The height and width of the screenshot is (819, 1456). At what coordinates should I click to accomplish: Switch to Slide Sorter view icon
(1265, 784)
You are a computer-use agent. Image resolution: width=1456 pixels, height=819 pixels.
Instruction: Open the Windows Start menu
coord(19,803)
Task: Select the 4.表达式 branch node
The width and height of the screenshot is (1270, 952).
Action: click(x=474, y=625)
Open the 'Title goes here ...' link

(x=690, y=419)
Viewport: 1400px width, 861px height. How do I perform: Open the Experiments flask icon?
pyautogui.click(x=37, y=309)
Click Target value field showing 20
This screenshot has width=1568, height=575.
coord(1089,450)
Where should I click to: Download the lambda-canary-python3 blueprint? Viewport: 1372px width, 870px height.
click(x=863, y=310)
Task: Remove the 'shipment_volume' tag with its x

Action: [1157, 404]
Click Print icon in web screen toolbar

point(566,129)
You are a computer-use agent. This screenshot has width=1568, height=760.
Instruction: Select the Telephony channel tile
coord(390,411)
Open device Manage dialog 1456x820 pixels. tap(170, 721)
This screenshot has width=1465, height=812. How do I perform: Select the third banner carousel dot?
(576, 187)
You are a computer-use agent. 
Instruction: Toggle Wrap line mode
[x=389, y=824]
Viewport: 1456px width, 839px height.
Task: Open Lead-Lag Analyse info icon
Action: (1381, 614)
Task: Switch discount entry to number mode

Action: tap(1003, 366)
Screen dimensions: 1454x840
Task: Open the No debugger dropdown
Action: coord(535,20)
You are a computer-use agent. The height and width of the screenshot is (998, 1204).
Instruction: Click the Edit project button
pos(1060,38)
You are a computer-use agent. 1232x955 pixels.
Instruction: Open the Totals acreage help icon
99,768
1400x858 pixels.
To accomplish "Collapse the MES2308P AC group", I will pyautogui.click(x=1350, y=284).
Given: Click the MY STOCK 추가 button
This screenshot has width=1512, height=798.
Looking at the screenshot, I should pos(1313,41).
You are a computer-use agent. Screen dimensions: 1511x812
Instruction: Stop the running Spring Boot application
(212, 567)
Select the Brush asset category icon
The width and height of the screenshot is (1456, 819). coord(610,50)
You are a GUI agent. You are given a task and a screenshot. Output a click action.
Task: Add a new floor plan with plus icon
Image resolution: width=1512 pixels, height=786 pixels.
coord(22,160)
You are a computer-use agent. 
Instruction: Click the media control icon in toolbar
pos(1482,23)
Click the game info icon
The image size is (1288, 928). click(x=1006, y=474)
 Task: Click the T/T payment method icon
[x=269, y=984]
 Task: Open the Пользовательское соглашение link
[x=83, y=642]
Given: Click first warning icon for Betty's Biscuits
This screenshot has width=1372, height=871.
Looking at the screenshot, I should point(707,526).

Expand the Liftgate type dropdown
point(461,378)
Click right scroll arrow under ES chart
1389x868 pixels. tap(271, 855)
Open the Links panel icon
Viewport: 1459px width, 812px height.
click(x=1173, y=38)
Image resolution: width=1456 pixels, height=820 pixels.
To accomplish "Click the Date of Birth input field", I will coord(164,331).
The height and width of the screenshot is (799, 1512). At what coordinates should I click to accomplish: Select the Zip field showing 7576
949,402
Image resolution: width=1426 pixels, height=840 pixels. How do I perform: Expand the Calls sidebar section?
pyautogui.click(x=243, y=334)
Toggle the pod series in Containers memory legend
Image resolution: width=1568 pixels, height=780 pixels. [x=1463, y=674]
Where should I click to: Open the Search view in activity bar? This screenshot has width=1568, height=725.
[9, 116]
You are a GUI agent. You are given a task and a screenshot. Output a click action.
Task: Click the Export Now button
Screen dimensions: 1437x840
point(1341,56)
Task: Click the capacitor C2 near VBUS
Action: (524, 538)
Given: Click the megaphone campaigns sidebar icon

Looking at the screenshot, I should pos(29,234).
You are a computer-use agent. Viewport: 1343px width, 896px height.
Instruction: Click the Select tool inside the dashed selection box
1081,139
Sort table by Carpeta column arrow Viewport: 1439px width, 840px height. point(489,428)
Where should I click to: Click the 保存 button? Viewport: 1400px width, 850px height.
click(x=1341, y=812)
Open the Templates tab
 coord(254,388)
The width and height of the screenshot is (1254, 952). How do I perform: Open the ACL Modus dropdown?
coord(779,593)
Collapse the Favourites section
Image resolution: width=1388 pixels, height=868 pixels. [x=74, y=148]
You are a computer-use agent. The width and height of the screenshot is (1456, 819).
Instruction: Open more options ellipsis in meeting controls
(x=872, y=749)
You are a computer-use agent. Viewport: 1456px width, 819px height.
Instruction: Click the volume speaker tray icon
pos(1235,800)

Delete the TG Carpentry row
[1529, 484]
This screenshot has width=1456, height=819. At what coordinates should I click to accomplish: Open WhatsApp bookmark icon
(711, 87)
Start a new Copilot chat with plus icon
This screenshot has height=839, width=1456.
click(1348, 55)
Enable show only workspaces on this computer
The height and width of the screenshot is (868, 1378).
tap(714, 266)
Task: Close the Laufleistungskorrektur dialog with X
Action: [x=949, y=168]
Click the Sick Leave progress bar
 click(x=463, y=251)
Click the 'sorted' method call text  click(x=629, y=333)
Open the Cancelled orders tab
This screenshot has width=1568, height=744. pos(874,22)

──────────────────────────────

WHAT YOU WILL DO: Restate word for word the lines in the material above from the one with "The height and width of the screenshot is (868, 1378)." to the one with "Click the 'sorted'"; both of those lines count, and nothing else does.

RESULT OF THE EXERCISE:
The height and width of the screenshot is (868, 1378).
tap(714, 266)
Task: Close the Laufleistungskorrektur dialog with X
Action: [x=949, y=168]
Click the Sick Leave progress bar
 click(x=463, y=251)
Click the 'sorted' method call text  click(x=629, y=333)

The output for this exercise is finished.